Меня тоже пробирает истерический смешок – хорош бы я был, привезя матери сына с пробитой башкой. И привезя ли еще – мог бы и сам огрести. Даже если б завалил одного или двоих – остальные могли бы и не дать мне передернуть затвор… Да и по-любасу там три патрона. Всего.
Подъезжаем к дому. Машину ставим ближе – чтоб в случае чего с лоджии можно было ее увидеть и обстрелять, если кто нехороший будет отираться рядом. Уже собираемся класть продукты по сумкам, когда в голову приходит, что без разведки соваться в подъезд не стоит. Мы болтались больше часа – мало ли что. А так, словно два навьюченных ишака, мы будем просто вкусной и легкой добычей. Даже точнее – питательной и легкоусваиваемой пищей. Этот вариант категорически не нравится.
Решаем сходить налегке. Теперь Саша уже держит «Хауду» без брезгливости. На подходах к подъезду настораживаемся: слышен истошный собачий лай, как минимум, двух собак – одна явно какая-то мелкомелкая собачонка, вторая по голосу – лайка с хорошо поставленным гавканьем.
Саша навострил уши:
– Это пуделятина с первого этажа и брехолайка со второго. Но они так дружно никогда не брехали.
– Значит, что-то не так!
– Мудрое замечание!
Переглядываемся. Значит, надо дверь открывать так, чтобы что-то оттуда не выскочило сразу. Саша примеряется, чтоб при открывании дверь не распахнулась больше, чем на 10 – 15 сантиметров. Я встаю, чтоб видеть, кто полезет в щель, и при этом чтоб не влепить дробью в ногу партнеру. Дверь железная, кругом железо и бетон – не хотелось бы и самому на рикошетах попасть под раздачу.
Рукоятка затвора вверх-вниз, клац-клац, теперь на боевом взводе.
– Открывай помалу!
Домофон курлыкает простенькую мелодию, Саша начинает тянуть на себя дверь, стопоря ее ботинком.
Бамм! – что-то с грохотом долбает в дверь с той стороны, так что даже ботинок ее не удерживает и отъезжает на несколько сантиметров. В просвет высовывается какая-то дрянь, похожая на валенок, очень грязный валенок.
Напарник ответно наваливается со своей стороны на дверь, стараясь этот валенок прищемить, но дрянь лезет как паста из тюбика – медленно, неотвратимо, причем это сопровождается странными звуками – каким-то сипением и царапаньем.

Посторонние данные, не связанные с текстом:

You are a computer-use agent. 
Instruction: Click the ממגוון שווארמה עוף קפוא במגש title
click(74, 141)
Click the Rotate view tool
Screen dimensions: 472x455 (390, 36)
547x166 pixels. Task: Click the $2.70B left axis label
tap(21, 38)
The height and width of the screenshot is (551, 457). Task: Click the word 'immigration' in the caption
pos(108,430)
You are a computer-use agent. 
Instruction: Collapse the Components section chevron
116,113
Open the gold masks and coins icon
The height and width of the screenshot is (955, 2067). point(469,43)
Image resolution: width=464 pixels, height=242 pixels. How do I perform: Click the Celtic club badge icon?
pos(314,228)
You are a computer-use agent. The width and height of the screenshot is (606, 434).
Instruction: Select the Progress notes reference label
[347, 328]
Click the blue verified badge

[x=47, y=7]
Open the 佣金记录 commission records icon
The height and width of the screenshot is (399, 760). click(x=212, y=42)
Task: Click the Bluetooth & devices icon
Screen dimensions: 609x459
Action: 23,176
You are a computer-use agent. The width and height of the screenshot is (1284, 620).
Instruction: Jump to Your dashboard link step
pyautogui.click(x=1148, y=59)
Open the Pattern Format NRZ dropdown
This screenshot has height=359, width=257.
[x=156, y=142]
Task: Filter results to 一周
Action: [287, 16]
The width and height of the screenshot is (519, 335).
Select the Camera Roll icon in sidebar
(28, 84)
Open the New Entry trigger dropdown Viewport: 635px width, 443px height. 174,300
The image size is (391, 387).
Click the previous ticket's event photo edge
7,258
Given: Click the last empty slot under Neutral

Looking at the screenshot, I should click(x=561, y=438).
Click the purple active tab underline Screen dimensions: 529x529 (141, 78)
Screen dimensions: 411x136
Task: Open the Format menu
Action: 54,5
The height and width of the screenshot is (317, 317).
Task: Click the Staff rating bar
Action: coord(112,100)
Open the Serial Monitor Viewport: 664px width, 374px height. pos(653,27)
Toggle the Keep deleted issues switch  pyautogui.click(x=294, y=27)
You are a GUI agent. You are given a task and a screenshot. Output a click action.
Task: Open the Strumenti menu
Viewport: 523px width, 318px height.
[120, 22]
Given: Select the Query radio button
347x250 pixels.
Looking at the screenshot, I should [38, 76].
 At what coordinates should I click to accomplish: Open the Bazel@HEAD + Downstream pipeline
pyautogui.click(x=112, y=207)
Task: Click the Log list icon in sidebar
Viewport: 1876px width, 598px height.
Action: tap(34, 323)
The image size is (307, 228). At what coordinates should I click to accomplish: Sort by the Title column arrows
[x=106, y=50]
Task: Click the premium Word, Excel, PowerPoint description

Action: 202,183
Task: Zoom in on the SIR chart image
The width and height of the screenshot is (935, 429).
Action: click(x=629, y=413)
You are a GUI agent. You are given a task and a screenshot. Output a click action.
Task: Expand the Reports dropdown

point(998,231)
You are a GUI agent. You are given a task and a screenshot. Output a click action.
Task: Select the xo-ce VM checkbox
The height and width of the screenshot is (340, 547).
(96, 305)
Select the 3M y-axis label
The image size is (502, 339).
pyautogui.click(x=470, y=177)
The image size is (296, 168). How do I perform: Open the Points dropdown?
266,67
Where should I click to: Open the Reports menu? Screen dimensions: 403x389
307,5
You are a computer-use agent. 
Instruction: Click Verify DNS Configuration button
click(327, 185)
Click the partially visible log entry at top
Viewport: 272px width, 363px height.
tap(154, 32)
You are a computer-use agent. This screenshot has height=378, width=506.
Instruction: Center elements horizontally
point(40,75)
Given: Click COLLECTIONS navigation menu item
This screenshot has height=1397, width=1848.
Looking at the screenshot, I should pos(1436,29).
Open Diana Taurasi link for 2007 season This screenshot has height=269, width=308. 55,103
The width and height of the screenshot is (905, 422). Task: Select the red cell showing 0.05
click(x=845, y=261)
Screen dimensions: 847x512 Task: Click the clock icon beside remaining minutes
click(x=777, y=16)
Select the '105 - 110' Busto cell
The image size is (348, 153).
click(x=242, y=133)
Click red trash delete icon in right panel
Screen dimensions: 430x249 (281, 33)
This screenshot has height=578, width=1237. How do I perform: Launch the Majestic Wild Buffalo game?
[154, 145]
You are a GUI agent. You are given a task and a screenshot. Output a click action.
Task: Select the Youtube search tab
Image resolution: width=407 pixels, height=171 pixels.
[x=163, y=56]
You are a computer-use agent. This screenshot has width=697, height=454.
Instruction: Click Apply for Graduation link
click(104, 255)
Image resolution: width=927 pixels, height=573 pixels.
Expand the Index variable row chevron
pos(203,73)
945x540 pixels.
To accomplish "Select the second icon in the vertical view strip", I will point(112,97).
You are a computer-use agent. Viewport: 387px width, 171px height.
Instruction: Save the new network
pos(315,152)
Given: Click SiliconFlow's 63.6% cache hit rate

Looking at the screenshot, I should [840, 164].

Отпрыгнув рефлекторно, замечаю, что валенок – с глазами и зубами. Собака!
Ах, ты ж сука чертова! Еще раз прикинув, что ни по кому, кроме животины, не попаду, крепче хватаю «Приблуду» и давлю на курок.
Дадан получился добротным. Уши заложило. Обрез рванулся из рук и ослепил снопом огня. А собака перестала вылезать.
Стоящая у подъезда машина радостно верещит разными механическими голосами, через одну откликается другая. Сейчас вообще-то народ должен начать высовываться в окна.
Осторожно смотрю на псину. Похоже, что сработало как надо: аккурат в башке дыра, если после такого попадания у собаки-зомбаки мозг остался не разрушенным, то ни черта я в анатомии не понимаю. Ну, так дистанция меньше метра. Пытаюсь рассмотреть, что там, в подъезде, за собакой. Там пусто и светло.
Саша осторожно отпускает дверь. Зомбака съезжает вниз и лежит, как и положено дохлому животному. Это видно вообще-то: живые не могут лежать так, как трупы. Трупы как-то по-особенному обмякают, их словно приплюскивает к земле.
– Ну что, пошли дальше?
– Погоди, перезаряжу, – аккуратно выдергиваю гильзу – пригодится переснарядить, загоняю патрон в ствол. Потом меняю магазин – три лучше, чем два, как ни крути.
Приоткрываем дверь. Вроде пусто. Машины верещать перестали, да и собаки что-то угомонились. Пуделишко еще вякает, но без прежнего усердия, а лайка так и вообще заткнулась.
Заглядываю дальше. Вроде, все спокойно. Хотя покойники как раз стоят спокойно, если вспомнить неподвижного дедушку у садика.
– Мне всегда не нравилась эта гнусная Альма и хозяйка ее, сука пьяная – тоже не нравилась, – говорит Саша сзади. – Надо бы псину отсюда убрать, иначе дверь не закроем.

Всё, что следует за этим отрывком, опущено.